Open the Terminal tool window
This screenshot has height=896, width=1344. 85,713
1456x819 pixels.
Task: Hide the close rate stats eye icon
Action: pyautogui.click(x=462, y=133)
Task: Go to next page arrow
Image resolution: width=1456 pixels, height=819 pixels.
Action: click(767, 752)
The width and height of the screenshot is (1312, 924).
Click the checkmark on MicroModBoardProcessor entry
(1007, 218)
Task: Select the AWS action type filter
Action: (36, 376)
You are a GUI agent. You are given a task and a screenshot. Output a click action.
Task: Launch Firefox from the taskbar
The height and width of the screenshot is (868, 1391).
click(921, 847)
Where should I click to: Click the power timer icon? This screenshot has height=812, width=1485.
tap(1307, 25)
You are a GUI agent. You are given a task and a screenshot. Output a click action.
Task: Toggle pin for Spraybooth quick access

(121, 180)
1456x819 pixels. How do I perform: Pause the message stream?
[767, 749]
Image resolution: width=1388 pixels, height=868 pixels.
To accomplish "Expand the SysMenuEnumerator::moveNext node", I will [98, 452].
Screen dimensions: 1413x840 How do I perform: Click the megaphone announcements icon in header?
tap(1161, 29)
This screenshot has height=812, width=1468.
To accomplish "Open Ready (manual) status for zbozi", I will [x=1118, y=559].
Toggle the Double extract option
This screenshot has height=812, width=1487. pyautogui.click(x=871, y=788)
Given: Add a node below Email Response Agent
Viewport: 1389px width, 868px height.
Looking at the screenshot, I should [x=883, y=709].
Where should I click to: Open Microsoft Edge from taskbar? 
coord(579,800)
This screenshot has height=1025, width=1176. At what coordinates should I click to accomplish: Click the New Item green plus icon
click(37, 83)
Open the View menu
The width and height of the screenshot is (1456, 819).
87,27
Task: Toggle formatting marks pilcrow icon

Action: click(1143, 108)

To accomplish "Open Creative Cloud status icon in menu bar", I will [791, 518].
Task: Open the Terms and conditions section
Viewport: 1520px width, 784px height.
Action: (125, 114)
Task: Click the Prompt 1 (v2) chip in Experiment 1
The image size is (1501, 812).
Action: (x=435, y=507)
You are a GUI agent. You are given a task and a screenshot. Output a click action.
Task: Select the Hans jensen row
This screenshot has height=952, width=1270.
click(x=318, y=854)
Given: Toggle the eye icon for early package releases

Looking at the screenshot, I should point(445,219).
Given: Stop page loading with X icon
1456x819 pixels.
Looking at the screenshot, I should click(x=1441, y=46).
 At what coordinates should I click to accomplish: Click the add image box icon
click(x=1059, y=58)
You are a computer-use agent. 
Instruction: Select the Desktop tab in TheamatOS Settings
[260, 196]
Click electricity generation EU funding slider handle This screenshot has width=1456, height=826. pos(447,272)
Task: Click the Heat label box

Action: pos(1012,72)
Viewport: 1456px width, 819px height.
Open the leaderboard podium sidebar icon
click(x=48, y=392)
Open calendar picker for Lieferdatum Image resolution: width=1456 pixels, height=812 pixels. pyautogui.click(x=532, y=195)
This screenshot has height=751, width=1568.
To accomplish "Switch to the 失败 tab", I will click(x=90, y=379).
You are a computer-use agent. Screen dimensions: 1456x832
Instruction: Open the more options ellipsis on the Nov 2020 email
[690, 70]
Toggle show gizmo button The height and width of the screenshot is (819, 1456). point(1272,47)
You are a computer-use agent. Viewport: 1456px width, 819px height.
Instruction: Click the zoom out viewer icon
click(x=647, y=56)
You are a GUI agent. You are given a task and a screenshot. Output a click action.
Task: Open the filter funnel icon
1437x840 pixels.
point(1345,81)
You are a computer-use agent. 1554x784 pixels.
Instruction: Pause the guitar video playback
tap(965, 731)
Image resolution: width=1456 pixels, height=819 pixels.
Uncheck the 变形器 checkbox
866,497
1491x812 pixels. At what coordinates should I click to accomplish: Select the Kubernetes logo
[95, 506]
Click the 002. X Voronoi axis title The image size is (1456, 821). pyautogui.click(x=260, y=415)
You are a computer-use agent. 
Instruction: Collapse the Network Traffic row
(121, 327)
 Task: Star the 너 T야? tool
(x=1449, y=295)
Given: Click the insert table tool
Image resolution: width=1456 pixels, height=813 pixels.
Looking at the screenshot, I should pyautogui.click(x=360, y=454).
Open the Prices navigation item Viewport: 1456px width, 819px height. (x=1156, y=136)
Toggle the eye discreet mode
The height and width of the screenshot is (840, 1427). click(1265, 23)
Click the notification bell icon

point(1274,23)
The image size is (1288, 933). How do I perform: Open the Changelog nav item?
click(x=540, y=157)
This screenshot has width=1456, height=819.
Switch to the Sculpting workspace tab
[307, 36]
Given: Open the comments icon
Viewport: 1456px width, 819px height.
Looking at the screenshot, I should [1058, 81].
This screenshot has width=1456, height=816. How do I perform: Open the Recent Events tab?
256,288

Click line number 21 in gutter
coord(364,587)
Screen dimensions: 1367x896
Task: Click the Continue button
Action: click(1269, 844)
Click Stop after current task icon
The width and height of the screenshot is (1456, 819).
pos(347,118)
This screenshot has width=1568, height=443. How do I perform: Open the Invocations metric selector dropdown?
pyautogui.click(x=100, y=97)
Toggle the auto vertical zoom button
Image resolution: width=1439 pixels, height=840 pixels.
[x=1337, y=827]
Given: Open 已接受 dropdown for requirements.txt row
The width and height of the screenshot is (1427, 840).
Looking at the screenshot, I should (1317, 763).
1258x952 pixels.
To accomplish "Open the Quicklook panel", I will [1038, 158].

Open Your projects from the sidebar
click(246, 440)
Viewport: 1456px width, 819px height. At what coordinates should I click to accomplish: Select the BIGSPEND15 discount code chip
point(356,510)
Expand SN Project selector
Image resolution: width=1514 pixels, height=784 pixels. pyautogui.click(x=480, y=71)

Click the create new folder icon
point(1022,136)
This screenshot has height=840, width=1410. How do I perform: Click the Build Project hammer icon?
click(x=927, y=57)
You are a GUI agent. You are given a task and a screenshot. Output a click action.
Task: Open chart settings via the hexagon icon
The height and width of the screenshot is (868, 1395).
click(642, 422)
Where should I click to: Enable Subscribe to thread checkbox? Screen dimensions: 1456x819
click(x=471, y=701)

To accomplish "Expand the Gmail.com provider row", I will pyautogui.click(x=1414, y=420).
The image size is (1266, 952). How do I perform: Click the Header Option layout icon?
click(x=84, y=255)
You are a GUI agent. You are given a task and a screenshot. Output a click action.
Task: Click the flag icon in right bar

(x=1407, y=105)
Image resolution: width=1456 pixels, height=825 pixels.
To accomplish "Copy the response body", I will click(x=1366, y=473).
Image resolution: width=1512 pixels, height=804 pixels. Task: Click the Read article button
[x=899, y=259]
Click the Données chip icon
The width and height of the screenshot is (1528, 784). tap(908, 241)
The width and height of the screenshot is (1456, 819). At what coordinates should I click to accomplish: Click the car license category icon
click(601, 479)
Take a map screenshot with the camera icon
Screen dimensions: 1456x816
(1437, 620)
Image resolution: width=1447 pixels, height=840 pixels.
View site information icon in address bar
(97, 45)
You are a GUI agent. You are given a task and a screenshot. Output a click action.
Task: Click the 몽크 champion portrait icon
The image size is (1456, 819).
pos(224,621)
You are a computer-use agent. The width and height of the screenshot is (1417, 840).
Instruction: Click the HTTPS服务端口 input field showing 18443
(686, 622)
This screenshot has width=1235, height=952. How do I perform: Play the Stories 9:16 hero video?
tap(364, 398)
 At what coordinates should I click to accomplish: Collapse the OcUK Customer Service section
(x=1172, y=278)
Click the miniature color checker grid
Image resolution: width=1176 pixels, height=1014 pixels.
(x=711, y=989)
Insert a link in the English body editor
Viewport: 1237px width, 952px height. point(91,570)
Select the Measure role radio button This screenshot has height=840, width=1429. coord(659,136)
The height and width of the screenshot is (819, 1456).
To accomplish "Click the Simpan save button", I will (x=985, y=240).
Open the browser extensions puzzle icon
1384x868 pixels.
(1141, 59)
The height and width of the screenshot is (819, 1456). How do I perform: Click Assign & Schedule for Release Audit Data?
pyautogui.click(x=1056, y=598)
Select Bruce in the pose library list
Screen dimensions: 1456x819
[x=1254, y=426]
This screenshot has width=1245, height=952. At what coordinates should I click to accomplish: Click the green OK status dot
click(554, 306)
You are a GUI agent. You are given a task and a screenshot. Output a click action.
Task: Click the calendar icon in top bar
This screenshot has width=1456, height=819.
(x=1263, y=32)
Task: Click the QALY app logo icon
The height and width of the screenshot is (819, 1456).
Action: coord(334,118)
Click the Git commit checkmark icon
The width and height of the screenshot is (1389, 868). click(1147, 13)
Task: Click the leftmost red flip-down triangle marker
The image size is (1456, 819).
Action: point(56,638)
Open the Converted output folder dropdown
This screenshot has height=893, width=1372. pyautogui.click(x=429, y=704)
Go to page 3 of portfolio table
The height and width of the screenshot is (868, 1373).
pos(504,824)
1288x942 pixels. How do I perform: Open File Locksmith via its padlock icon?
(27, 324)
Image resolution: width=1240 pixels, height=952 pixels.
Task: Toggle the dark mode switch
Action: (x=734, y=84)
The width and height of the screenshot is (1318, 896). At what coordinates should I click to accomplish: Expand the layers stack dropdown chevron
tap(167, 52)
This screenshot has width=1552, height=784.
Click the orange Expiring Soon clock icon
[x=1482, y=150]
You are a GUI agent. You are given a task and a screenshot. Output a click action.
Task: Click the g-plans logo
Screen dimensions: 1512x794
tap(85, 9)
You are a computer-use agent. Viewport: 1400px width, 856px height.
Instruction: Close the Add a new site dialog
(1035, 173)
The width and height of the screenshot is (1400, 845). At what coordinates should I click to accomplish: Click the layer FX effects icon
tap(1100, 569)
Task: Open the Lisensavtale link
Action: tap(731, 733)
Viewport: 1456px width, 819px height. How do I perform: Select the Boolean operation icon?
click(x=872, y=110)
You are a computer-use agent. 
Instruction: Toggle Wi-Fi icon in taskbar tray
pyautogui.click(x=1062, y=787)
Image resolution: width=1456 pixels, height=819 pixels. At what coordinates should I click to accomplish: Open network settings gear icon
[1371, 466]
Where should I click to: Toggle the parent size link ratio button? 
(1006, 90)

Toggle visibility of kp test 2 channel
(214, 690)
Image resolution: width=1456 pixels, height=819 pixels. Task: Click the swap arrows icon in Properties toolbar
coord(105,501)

....

Task requirements: Nothing but an exact copy of the lines from the start of the entries through the line containing "Task: Go to next page arrow" belongs in the response.

Result below:
Open the Terminal tool window
This screenshot has height=896, width=1344. 85,713
1456x819 pixels.
Task: Hide the close rate stats eye icon
Action: pyautogui.click(x=462, y=133)
Task: Go to next page arrow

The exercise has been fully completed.